### TASK OBJECTIVE
Write out the records below once more, exactly as they stand.
STUDY MATERIAL Block Start
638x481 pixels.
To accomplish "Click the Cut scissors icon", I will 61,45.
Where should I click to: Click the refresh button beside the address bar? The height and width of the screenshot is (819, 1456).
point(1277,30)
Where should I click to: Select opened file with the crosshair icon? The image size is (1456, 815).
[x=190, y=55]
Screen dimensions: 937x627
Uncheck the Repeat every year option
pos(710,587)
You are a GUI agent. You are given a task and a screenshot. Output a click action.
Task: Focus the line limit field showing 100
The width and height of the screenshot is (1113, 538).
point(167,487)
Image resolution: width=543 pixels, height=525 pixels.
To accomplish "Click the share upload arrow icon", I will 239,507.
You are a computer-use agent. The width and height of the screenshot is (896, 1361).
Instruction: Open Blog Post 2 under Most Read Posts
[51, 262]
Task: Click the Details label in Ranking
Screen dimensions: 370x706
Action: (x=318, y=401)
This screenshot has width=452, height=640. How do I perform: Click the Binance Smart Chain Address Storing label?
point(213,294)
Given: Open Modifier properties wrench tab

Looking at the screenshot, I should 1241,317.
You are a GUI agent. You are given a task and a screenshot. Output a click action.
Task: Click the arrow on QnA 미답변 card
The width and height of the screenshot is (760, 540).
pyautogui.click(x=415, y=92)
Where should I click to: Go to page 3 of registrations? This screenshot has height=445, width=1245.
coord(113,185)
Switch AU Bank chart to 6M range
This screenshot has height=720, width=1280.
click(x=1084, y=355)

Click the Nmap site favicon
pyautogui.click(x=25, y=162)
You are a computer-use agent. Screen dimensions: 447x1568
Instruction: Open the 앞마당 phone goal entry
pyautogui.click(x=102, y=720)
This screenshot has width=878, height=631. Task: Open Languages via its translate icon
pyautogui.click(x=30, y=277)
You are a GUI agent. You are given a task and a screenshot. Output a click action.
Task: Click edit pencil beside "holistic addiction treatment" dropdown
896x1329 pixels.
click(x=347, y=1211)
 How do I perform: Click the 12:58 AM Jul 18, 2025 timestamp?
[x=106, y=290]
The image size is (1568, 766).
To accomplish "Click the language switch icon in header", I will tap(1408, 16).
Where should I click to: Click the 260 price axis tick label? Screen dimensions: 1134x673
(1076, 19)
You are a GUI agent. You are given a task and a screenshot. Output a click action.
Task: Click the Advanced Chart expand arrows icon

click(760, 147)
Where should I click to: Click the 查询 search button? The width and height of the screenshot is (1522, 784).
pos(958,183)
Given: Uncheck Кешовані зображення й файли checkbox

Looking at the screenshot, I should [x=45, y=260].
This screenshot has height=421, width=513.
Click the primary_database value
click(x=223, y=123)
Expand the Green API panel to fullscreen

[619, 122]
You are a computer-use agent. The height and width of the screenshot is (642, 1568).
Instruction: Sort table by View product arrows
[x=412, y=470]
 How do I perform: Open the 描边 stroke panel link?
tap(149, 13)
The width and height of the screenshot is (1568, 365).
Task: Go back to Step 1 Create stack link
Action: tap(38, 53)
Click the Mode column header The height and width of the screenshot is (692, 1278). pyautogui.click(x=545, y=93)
STUDY MATERIAL Block End
### SOLUTION FOR THIS EXERCISE
638x481 pixels.
To accomplish "Click the Cut scissors icon", I will 61,45.
Where should I click to: Click the refresh button beside the address bar? The height and width of the screenshot is (819, 1456).
point(1277,30)
Where should I click to: Select opened file with the crosshair icon? The image size is (1456, 815).
[x=190, y=55]
Screen dimensions: 937x627
Uncheck the Repeat every year option
pos(710,587)
You are a GUI agent. You are given a task and a screenshot. Output a click action.
Task: Focus the line limit field showing 100
The width and height of the screenshot is (1113, 538).
point(167,487)
Image resolution: width=543 pixels, height=525 pixels.
To accomplish "Click the share upload arrow icon", I will 239,507.
You are a computer-use agent. The width and height of the screenshot is (896, 1361).
Instruction: Open Blog Post 2 under Most Read Posts
[51, 262]
Task: Click the Details label in Ranking
Screen dimensions: 370x706
Action: (x=318, y=401)
This screenshot has width=452, height=640. How do I perform: Click the Binance Smart Chain Address Storing label?
point(213,294)
Given: Open Modifier properties wrench tab

Looking at the screenshot, I should 1241,317.
You are a GUI agent. You are given a task and a screenshot. Output a click action.
Task: Click the arrow on QnA 미답변 card
The width and height of the screenshot is (760, 540).
pyautogui.click(x=415, y=92)
Where should I click to: Go to page 3 of registrations? This screenshot has height=445, width=1245.
coord(113,185)
Switch AU Bank chart to 6M range
This screenshot has height=720, width=1280.
click(x=1084, y=355)

Click the Nmap site favicon
pyautogui.click(x=25, y=162)
You are a computer-use agent. Screen dimensions: 447x1568
Instruction: Open the 앞마당 phone goal entry
pyautogui.click(x=102, y=720)
This screenshot has width=878, height=631. Task: Open Languages via its translate icon
pyautogui.click(x=30, y=277)
You are a GUI agent. You are given a task and a screenshot. Output a click action.
Task: Click edit pencil beside "holistic addiction treatment" dropdown
896x1329 pixels.
click(x=347, y=1211)
 How do I perform: Click the 12:58 AM Jul 18, 2025 timestamp?
[x=106, y=290]
The image size is (1568, 766).
To accomplish "Click the language switch icon in header", I will tap(1408, 16).
Where should I click to: Click the 260 price axis tick label? Screen dimensions: 1134x673
(1076, 19)
You are a GUI agent. You are given a task and a screenshot. Output a click action.
Task: Click the Advanced Chart expand arrows icon

click(760, 147)
Where should I click to: Click the 查询 search button? The width and height of the screenshot is (1522, 784).
pos(958,183)
Given: Uncheck Кешовані зображення й файли checkbox

Looking at the screenshot, I should [x=45, y=260].
This screenshot has height=421, width=513.
Click the primary_database value
click(x=223, y=123)
Expand the Green API panel to fullscreen

[619, 122]
You are a computer-use agent. The height and width of the screenshot is (642, 1568).
Instruction: Sort table by View product arrows
[x=412, y=470]
 How do I perform: Open the 描边 stroke panel link?
tap(149, 13)
The width and height of the screenshot is (1568, 365).
Task: Go back to Step 1 Create stack link
Action: tap(38, 53)
Click the Mode column header The height and width of the screenshot is (692, 1278). pyautogui.click(x=545, y=93)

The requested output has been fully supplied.